**Document:**
· · · ·

The Climate is a weekly look at what's good and what's not so good in the world of sports. While writing this column, I noticed that the last two box office winners were Hannah Montana: The Movie and Fast and Furious. Since I'm in Los Angeles and have worked with and know people in the entertainment industry, I'm now officially taking submissions for movie ideas. Clearly, industry standards have dictated that your movie need not include interesting characters, a well-paced story, or, really, a script. Please send submissions to I will then steal them for profit and immediately begin dating Kristen Bell. That is all.

The Portland Trail Blazers

With another home win over the Lakers, the Blazers have firmly established themselves as the "Young, Deep Team Nobody Wants to Play" when the playoffs get underway next week, especially at the Rose Garden. As a Lakers fan, it makes me yearn for the glory days when the Blazers were technically the most dangerous organized group of people in Oregon's Rose City.

Josh Pastner

With Winnie Cooper recently tying the knot, it's nice to know that the The Wonder Years' Kevin Arnold has been elevated to men's basketball head coach at Memphis. We're all looking forward to Daniel Stern's inevitable life-lesson voice-overs after heart-wrenching losses and season-building wins in 2009-10.

Bobby Knight on Parks and Recreation

The premiere of the new Amy Poehler show (done by some of The Office writers) was legitimately funny and could soon be one of the better comedies on TV, but clearly the best part of the episode was the last scene, featuring Ron Swanson talking about his office policies (under the watchful eye of a poster of the General). Plus, Aziz Ansari is going to be 900 times more famous than he is right now by the end of the year, so long as his parents don't see this video.

Emilio Bonifacio

After the first week of the season, he's hitting a paltry .500 (including an inside-the-park homer on Opening Day), while making plays in the field and tearing up the base paths for a young Marlins team. Sure, he's inexperienced and will undoubtedly hit some lulls during the season, but one thing will never change throughout the year -- his name is extremely fun to say.

· · · ·

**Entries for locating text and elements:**

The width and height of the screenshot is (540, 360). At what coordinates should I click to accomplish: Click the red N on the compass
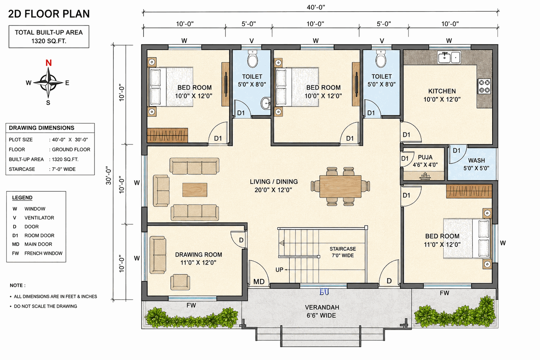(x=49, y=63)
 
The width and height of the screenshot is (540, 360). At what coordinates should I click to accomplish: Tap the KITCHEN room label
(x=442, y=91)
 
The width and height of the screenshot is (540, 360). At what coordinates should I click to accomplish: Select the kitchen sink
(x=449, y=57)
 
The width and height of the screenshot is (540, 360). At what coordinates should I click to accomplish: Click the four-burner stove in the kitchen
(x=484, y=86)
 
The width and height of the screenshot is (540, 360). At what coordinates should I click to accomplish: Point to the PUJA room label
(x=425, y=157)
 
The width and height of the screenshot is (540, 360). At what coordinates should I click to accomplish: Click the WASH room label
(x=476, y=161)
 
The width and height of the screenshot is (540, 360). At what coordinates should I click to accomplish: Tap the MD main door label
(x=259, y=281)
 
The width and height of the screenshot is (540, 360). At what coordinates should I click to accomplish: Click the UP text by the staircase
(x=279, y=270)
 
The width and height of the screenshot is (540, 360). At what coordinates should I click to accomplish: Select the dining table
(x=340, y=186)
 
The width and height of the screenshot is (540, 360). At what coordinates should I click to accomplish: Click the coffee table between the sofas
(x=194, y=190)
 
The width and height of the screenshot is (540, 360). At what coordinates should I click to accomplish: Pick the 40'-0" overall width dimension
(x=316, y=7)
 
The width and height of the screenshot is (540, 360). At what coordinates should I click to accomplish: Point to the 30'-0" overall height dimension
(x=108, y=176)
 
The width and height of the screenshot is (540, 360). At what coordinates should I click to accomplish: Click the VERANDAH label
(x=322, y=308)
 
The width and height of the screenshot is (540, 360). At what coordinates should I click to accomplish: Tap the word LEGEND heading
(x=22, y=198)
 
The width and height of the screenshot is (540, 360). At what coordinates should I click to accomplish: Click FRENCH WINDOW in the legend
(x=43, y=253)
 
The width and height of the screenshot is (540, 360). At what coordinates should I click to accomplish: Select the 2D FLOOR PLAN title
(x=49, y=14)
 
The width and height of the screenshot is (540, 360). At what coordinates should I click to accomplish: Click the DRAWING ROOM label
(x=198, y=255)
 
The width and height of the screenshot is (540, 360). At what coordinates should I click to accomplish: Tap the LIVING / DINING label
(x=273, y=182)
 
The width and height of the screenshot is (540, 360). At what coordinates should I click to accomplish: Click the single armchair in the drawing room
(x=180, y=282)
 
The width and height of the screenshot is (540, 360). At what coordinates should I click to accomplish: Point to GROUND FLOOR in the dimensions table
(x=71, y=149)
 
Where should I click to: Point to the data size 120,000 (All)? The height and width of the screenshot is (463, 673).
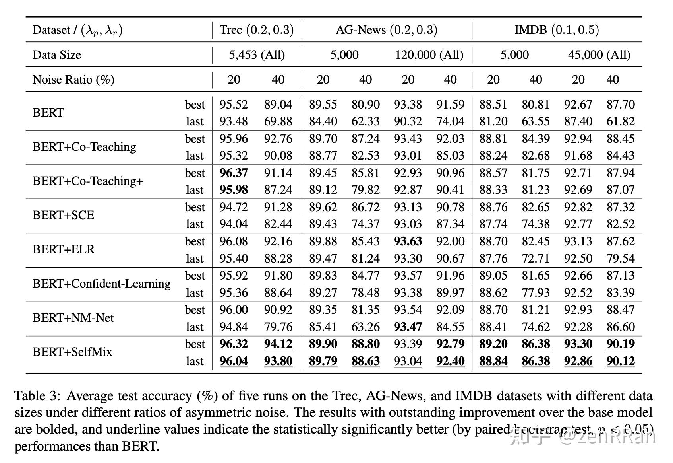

· · · ·

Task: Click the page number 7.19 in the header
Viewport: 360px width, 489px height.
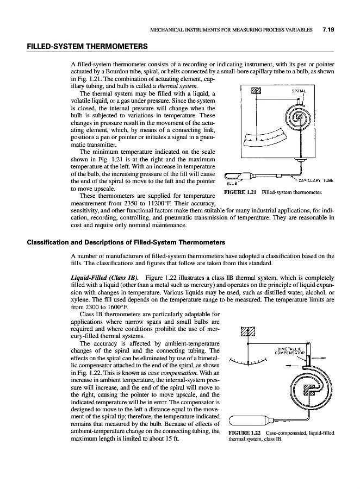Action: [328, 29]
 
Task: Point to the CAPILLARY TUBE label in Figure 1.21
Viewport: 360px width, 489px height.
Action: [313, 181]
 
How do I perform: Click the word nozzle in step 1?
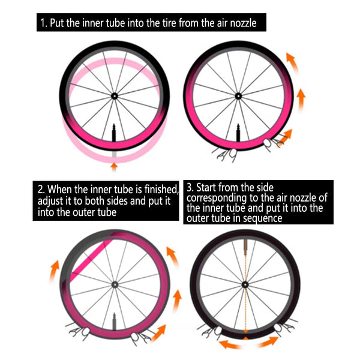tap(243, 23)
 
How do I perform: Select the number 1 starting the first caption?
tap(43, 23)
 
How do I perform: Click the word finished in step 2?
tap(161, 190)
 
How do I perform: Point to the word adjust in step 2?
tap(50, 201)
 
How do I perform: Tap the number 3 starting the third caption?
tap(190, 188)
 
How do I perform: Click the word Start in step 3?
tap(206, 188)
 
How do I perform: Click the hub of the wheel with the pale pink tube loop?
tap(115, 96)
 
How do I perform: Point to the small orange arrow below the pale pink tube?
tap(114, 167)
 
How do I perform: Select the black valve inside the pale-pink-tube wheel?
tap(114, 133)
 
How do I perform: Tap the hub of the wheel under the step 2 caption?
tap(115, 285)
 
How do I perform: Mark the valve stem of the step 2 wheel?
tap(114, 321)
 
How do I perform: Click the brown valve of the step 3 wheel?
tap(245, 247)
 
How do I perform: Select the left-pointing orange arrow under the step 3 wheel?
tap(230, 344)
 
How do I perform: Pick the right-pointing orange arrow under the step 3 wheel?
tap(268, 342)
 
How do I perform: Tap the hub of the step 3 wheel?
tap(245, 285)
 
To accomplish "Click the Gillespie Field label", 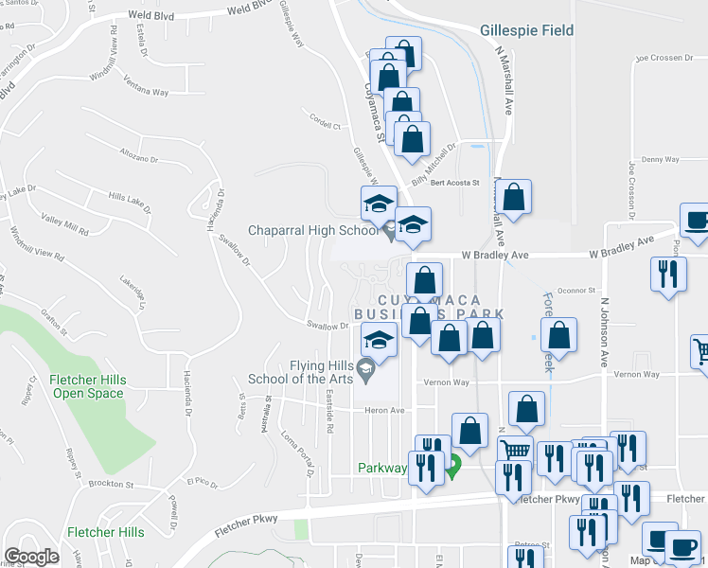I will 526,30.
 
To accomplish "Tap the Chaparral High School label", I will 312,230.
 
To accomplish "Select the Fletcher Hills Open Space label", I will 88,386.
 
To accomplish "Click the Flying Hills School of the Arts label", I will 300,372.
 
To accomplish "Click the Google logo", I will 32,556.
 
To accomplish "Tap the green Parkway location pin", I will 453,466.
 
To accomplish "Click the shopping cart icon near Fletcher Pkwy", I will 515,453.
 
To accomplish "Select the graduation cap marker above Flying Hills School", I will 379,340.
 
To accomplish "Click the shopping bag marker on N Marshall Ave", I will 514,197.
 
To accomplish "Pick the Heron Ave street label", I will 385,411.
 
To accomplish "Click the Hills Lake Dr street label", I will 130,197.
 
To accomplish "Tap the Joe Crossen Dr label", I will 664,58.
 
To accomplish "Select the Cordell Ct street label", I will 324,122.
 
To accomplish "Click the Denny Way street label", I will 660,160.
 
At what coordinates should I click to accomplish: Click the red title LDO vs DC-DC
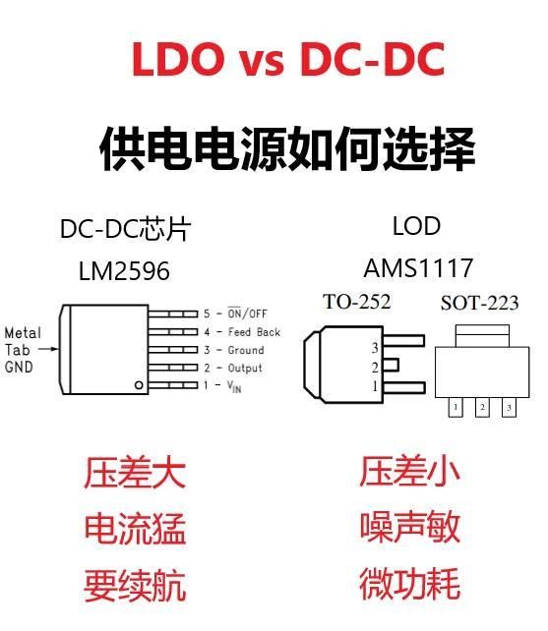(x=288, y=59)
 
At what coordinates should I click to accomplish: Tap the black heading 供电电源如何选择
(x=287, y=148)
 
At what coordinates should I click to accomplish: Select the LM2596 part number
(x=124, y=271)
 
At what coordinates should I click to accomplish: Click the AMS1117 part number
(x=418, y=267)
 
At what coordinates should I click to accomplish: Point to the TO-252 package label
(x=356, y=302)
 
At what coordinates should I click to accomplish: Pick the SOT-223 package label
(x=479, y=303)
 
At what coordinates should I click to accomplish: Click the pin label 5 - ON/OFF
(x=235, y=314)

· · · ·

**Complete the following:**
1: Reproduce the lines of the records from the one containing "on the compass" through the one containing "(x=194, y=190)", including both, and leave out the pictures.
2: Write what comes next in the weekly sports column, picking up after its last sentence.

**Results of the tasks:**
1:
The width and height of the screenshot is (540, 360). At what coordinates should I click to accomplish: Click the red N on the compass
(x=49, y=63)
 
The width and height of the screenshot is (540, 360). At what coordinates should I click to accomplish: Tap the KITCHEN room label
(x=442, y=91)
 
The width and height of the screenshot is (540, 360). At what coordinates should I click to accomplish: Select the kitchen sink
(x=449, y=57)
 
The width and height of the screenshot is (540, 360). At what coordinates should I click to accomplish: Click the four-burner stove in the kitchen
(x=484, y=86)
 
The width and height of the screenshot is (540, 360). At what coordinates should I click to accomplish: Point to the PUJA room label
(x=425, y=157)
 
The width and height of the screenshot is (540, 360). At what coordinates should I click to accomplish: Click the WASH room label
(x=476, y=161)
 
The width and height of the screenshot is (540, 360). At what coordinates should I click to accomplish: Tap the MD main door label
(x=259, y=281)
 
The width and height of the screenshot is (540, 360). At what coordinates should I click to accomplish: Click the UP text by the staircase
(x=279, y=270)
 
The width and height of the screenshot is (540, 360). At what coordinates should I click to accomplish: Select the dining table
(x=340, y=186)
 
The width and height of the screenshot is (540, 360). At what coordinates should I click to accomplish: Click the coffee table between the sofas
(x=194, y=190)

2:
Televised Spring Football

Incomprehensible scoring systems be damned, it's time for some good ol' fashioned college pigskin. In April. On ESPN. Everything about the WWL sending a complete TV crew to cover the Georgia spring game Saturday (Alabama is next weekend) seemed odd and unnecessary, but I got to see Not Matthew Stafford hand the ball off to Not Knowshon Moreno, and was still thoroughly satisfied. I clearly need professional help (after next Saturday).

Golf Fitness

Hopefully the playoff at the Masters was the final straw in the whole "golf is a sport" argument. Taking nothing away from their actual performance and Angel Cabrera's icy win, the playoff participants -- Cabrera, Chad Campbell and Kenny Perry -- looked to possess the collective fitness of pretty much any of Tony Soprano's known associates. In the name of full disclosure, though, I can't necessarily say I'm making Tom Brady nervous about Gisele's whereabouts either.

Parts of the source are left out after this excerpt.